begin Selected passage

Preparation is Key
- 1 Preparation is Key
- 2 Early Start to Deer Hunting
- 3 Planning is also vital…
- 4 Best Whitetail Scouting Times
- 5 Frequent Scouting
- 6 Rain Is Your Friend When Deer Hunting…
- 7 Deer and Storms
- 8 Check Wind Direction
- 9 Note the Wind Direction and Your Scent
- 10 Scent free Rifle/Handgun
- 11 Be quiet and think ahead
- 12 Spot The Deer
- 13 Stand Preparation
- 14 Deer Hunting Stand
- 15 Stand Height
- 16 Use Natural Cover To Hide Your Stand
- 17 Don’t climb with your Gun/Bow…
- 18 Use Scents To Attract Whitetails
- 19 Capture your Scent
- 20 Where Are The Biggest Bucks?
- 21 Signs, signs and More Deer Signs!!
- 22 Backtrack known whitetail deer trails
- 23 Stop That Deer in his tracks
- 24 Antler Rattling
- 25 Rattling Whitetail Deer
- 26 Calling Whitetail Deer
- 27 Stop running Whitetail deer
- 28 Cover Your Predator Eyes
- 29 Where to Shoot a Deer
- 30 Locating Wounded/Downed Game
- 31 Give Your Deer Hunting Area a Rest
Becoming a successful deer hunter means lots of preparation work well before deer hunting season. For example, check that you have an up to date topographic map of your chosen hunting area.
Don’t rely solely on a GPS – they can fail at the wrong time. Learn how to use a compass. You also need to figure out how much food, water, etc you need whether stand or still hunting.
Doing your preparation work ahead of time also gives you peace of mind knowing that you are really prepared for anything.
Early Start to Deer Hunting
This may seem obvious, even to beginners, but getting out to your stand or blind before daylight is important.
Why? Because often its those few minutes before dawn that animals like deer start to move (i.e. back to bedding areas, walking along game trails).
Planning is also vital…
When hunting season is just weeks away, check forecasted weather conditions 7 days in advance.
Especially use the free weather sites found via the Internet. Forecasts can give you an idea as to wind direction and therefore which direction to approach your stand, blind, or even if you need to hunt an entirely different area altogether.
Best Whitetail Scouting Times
So when is the best time to scout potential deer areas for next hunting season? January to March.
At this time of the year its easy to move about the woods without worrying about spooking deer, allowing you to cover lots of ground to find deer sign and new areas to hunt.
Don’t be concerned if you disturb deer, because you will have ample time before next hunting season for any spooked deer to settle down again in their normal territory.
Also, its far easier to spot deer sign during this time of the year than in Summer when tall, thick foliage makes it difficult to find sign. Ideally, take a notepad along and make notes where you find deer sign.

end Selected passage

**Tasks to perform:**
- A) In the deer hunting tips, which months are named as the best time to scout potential deer areas?
- B) Reproduce the deer hunting tips word for word from "- 21 Signs, signs" to "or still hunting.".

begin Items

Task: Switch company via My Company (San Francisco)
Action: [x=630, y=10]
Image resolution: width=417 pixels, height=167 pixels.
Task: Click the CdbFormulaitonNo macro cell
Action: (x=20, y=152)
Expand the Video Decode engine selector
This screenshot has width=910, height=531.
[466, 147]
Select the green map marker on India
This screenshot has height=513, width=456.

end Items
begin Items

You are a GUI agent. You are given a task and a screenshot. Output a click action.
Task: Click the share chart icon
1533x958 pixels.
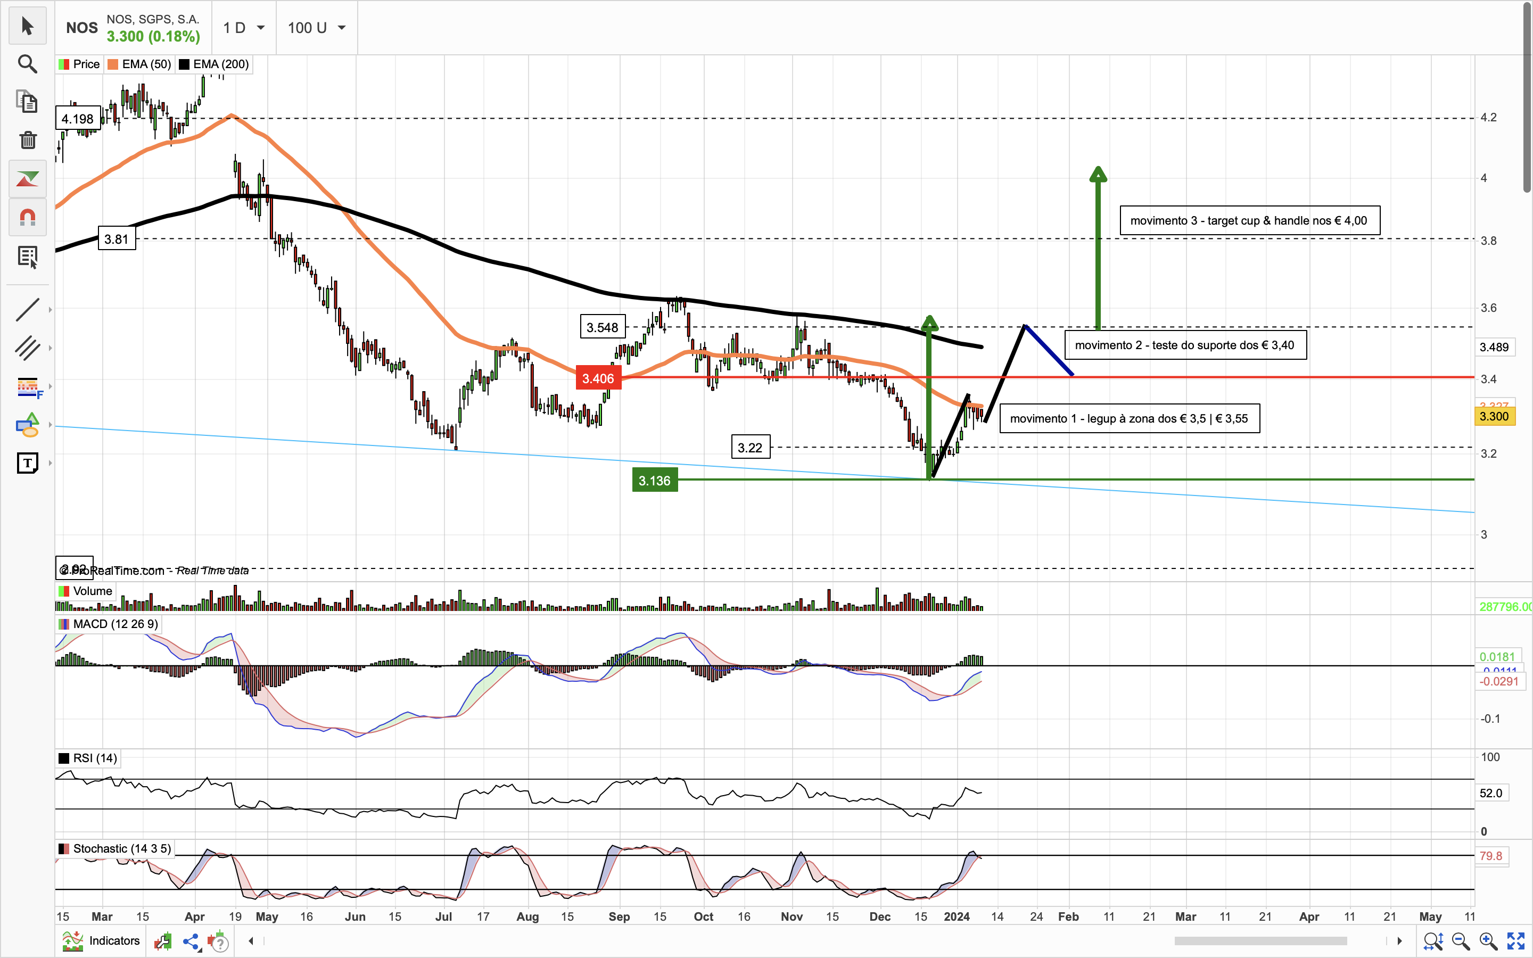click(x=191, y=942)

end Items

**Problem solutions:**
- A) January to March.

- B)
- 21 Signs, signs and More Deer Signs!!
- 22 Backtrack known whitetail deer trails
- 23 Stop That Deer in his tracks
- 24 Antler Rattling
- 25 Rattling Whitetail Deer
- 26 Calling Whitetail Deer
- 27 Stop running Whitetail deer
- 28 Cover Your Predator Eyes
- 29 Where to Shoot a Deer
- 30 Locating Wounded/Downed Game
- 31 Give Your Deer Hunting Area a Rest
Becoming a successful deer hunter means lots of preparation work well before deer hunting season. For example, check that you have an up to date topographic map of your chosen hunting area.
Don’t rely solely on a GPS – they can fail at the wrong time. Learn how to use a compass. You also need to figure out how much food, water, etc you need whether stand or still hunting.